What does it take for a promise to become a lie? At what point does the world you’re in turn sour? And what do you do when you realise that you’ve been taken for a fool by a man with more power in his hands than he can control? These are are just some of the questions many will have asked themselves after their working relationships with infamous music manager Carl Hitchborn broke down at some point in the last five years. For you see, Carl Hitchborn is not your everyday businessman. He’s calculated, he’s ruthless and – to put it bluntly – in more denial than you can even begin to fathom. We recently introduced you to former baker Hitchborn by means of an in-depth interview with the man himself, one in which he admitted to the responsibility of breaking up Coasts, put The Hunna on blast and deflected any and all responsibility for the money he owes to tons of former employees and freelancers. A sum which stretches into the six figures, and which spans multiple disciplines (among them photography, tour management and special effects). This interview served as the first of a two-part piece about Hitchborn, and follows the release of his book From Zero to Record Breaker, a step-by-step how to on becoming successful in the same manner as Hitchborn himself. Or at least, the manner he wants you to believe works best.

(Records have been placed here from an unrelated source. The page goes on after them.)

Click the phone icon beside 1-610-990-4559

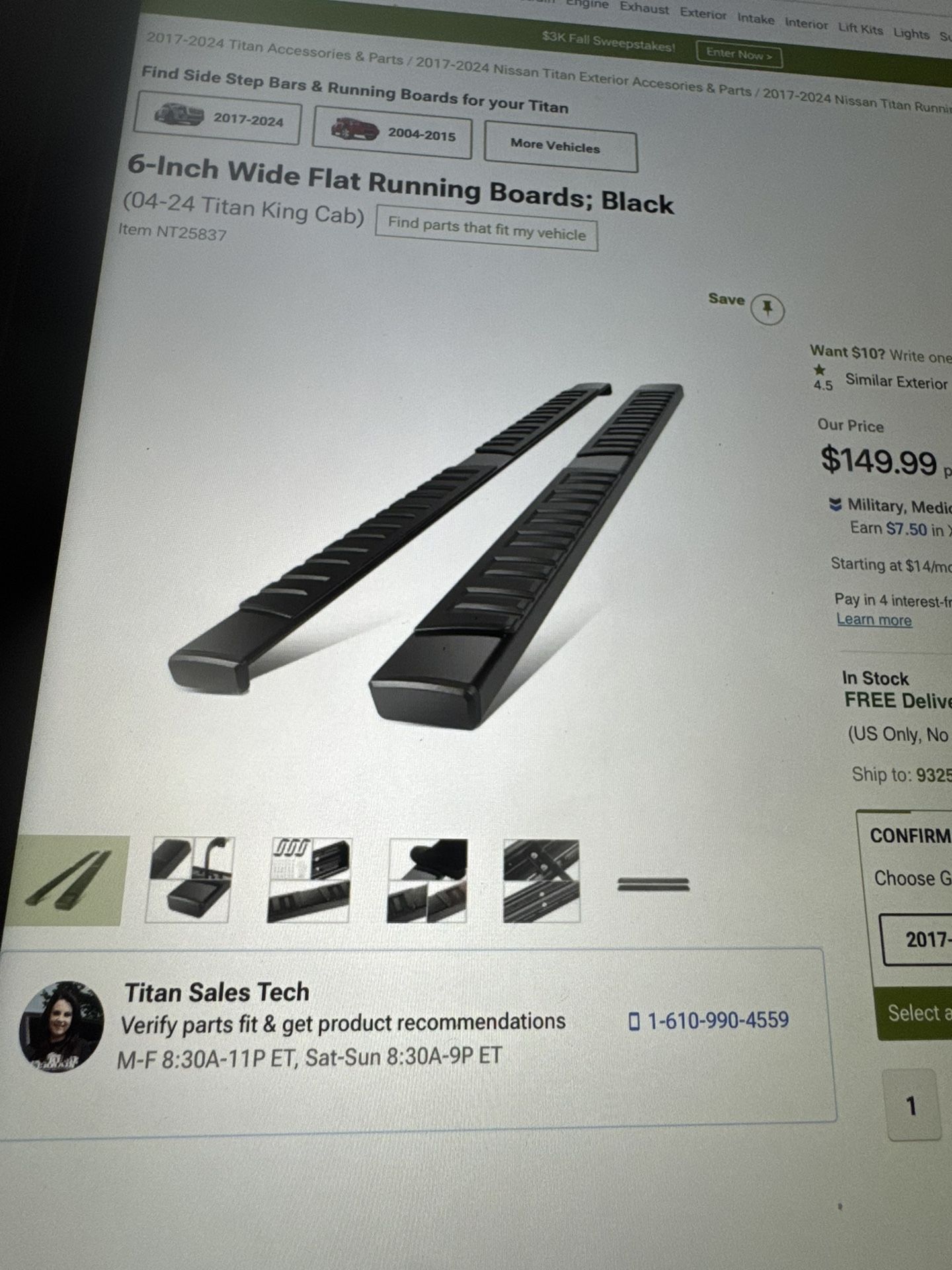click(634, 1021)
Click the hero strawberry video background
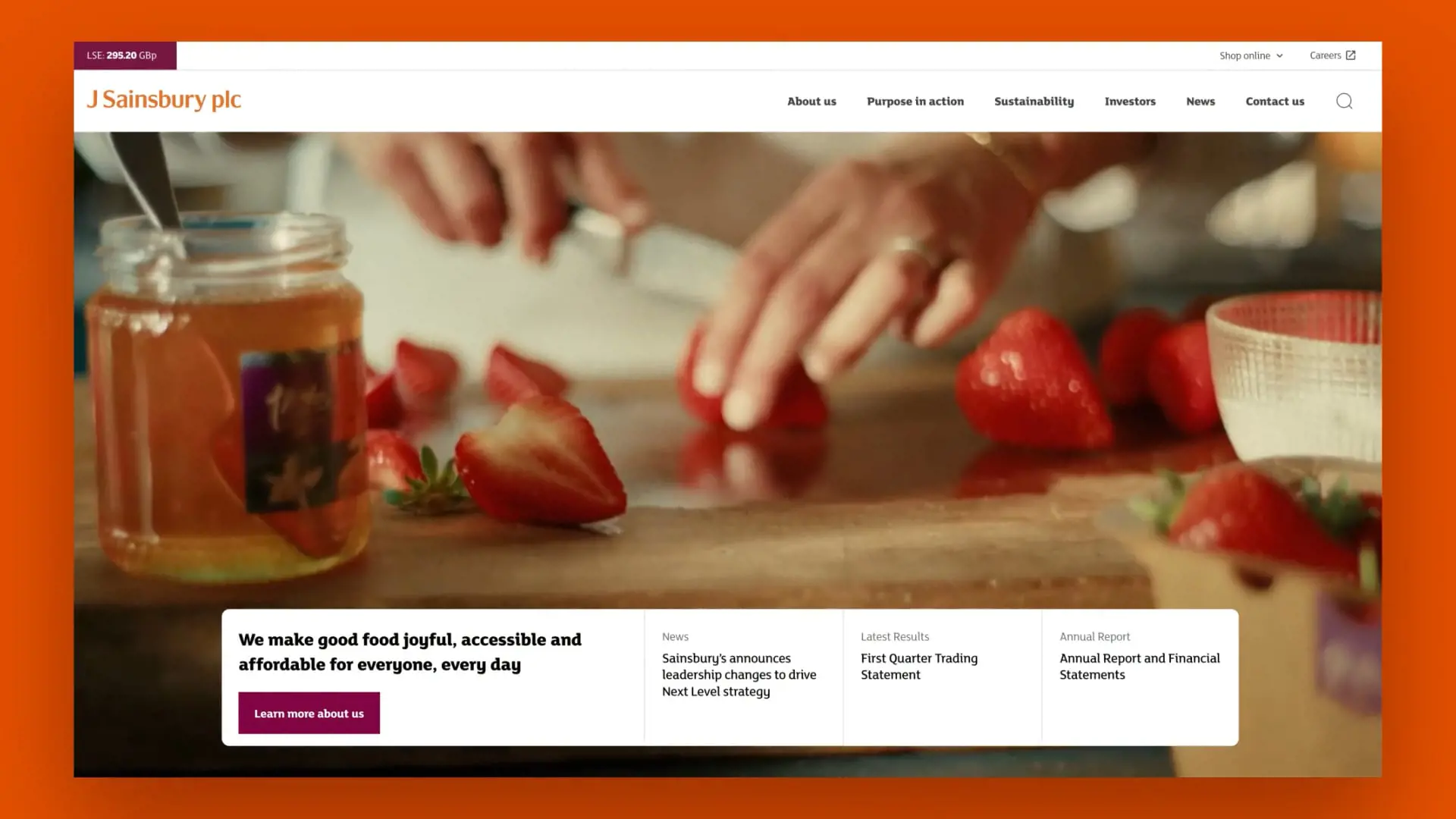This screenshot has width=1456, height=819. tap(728, 364)

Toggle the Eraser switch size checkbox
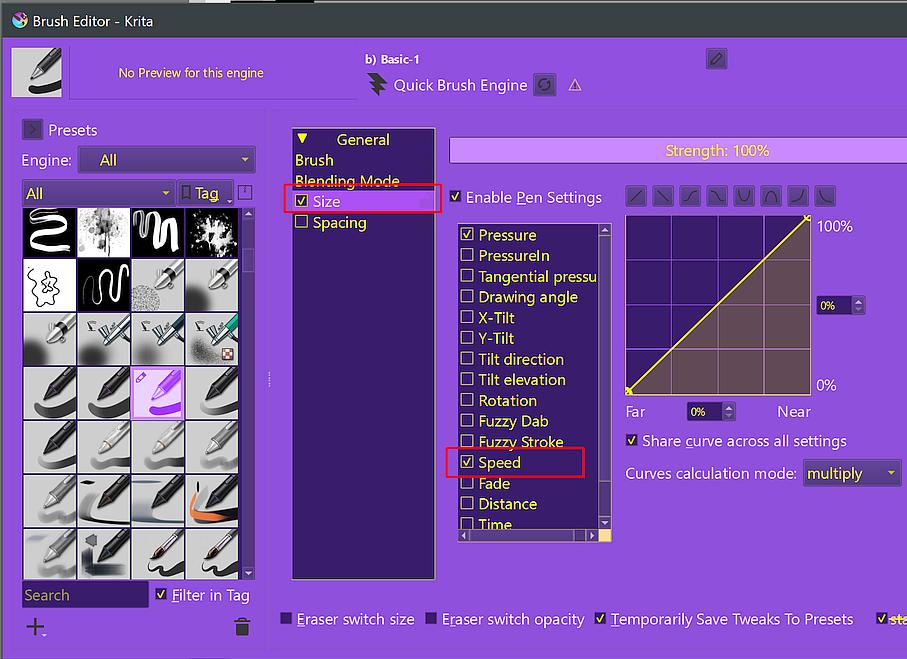point(287,619)
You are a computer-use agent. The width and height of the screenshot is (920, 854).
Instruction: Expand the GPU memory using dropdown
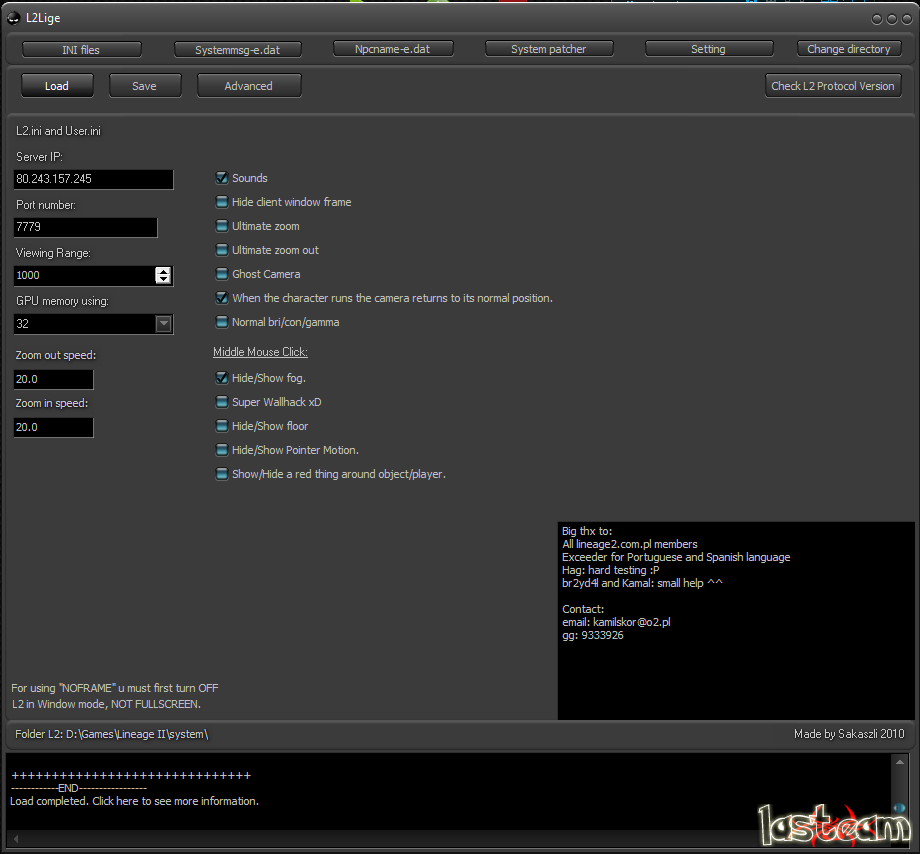pos(164,324)
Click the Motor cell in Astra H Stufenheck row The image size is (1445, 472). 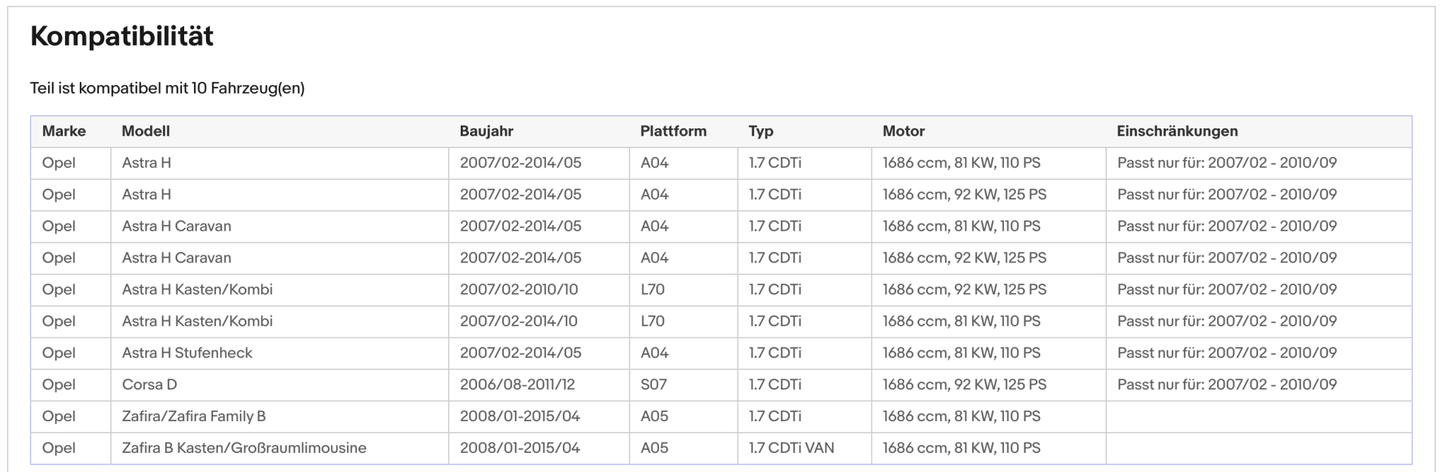tap(961, 353)
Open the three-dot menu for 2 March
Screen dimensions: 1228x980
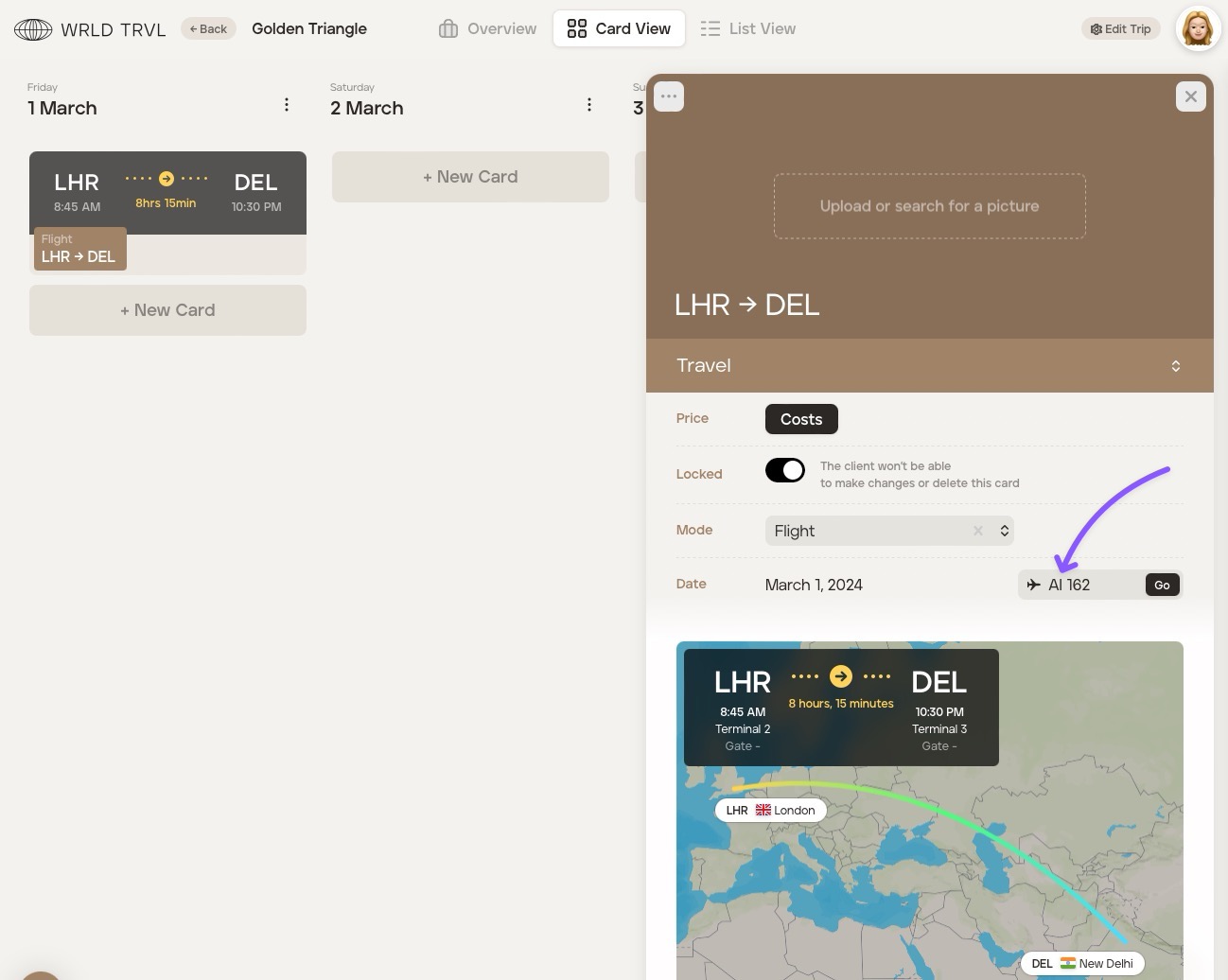click(x=589, y=105)
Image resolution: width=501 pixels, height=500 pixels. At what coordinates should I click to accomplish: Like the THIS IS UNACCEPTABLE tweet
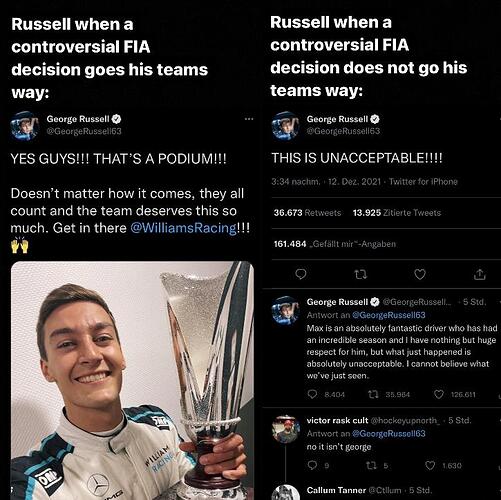[420, 274]
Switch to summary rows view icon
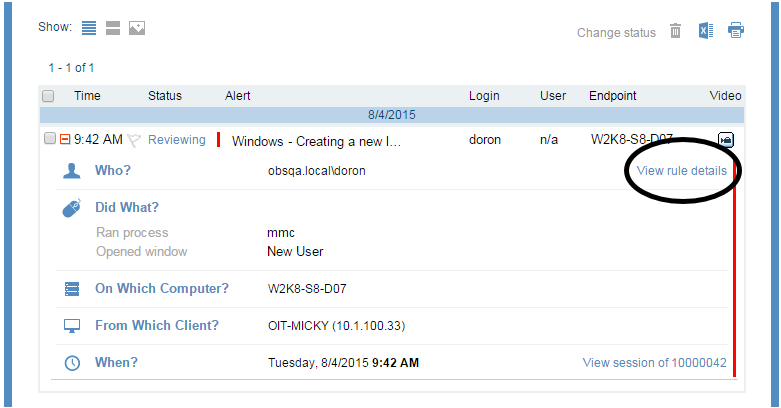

What kind of man is Carl Hitchborn, really, though? Over the last two months All Things Loud has spoken to countless former High Time Records employees, freelancers and artists. Together with them, we’ve been able to put together a detailed character analysis which uncovers much of the truth about Hitchborn and his shady business dealings. He may seem like a successful businessman if you look at streaming figures and record sales, but if you dig that tiny bit deeper – as we do today – you’ll discover the real Carl Hitchborn, as told by those closest to him. Allow us to detail exactly why Hitchborn fits all the characteristics of a pathological and compulsive liar through guidelines loosely adapted from Randi Gunther PhD’s When Promises Become Lies.


Let’s start with an aspect many will relate to, one which anyone who has dealt with Hitchborn will understand pretty well: unclear agreements. The majority of Hitchborn’s work was built on the premise of agreements filled with hope, but which ultimately found themselves to be unclear, false or both. Hitchborn’s former right hand man, who wished to remain anonymous, recounts the way in which Carl went about scouting bands for High Time: “Carl would meet with bands and tell them to stop playing shows immediately. He would be sent demos, and in most cases I don’t think he even listened to them. Bands would go months without a reply, and some were out of the game for up to two years. It seemed to me that he just wanted to get rid of any bands who could compete with The Hunna or Coasts.”

Among the artists who fell foul of Hitchborn’s intentional ignorance and unclear agreements was New Motion. Speaking to All Things Loud, one band member stated that “he made a lot of big promises but was clearly not very good at keeping them”.  When New Motion ended after fifteen years of hard work and perseverance, they found themselves jobless and owed £2000 by Hitchborn in unpaid wages. The anonymous band member we spoke to added that Carl “had a lot of big plans without the infrastructure to actually carry them out. That, coupled with false promises and an obsession with making money, means there’s no surprise it all failed”. A former High Time community manager told All Things Loud that Carl “didn’t always have the funds to pay everyone involved”, which resulted in unfunded tour buses and failing press. Another employee claimed that merchandise which had been sold to people six months before she started “had still not been manufactured“. Said employee was also made another false promise by Carl: “I was told I would be hiring my own team shortly after starting, but then I noticed it was all dodgy”. Does that sound familiar?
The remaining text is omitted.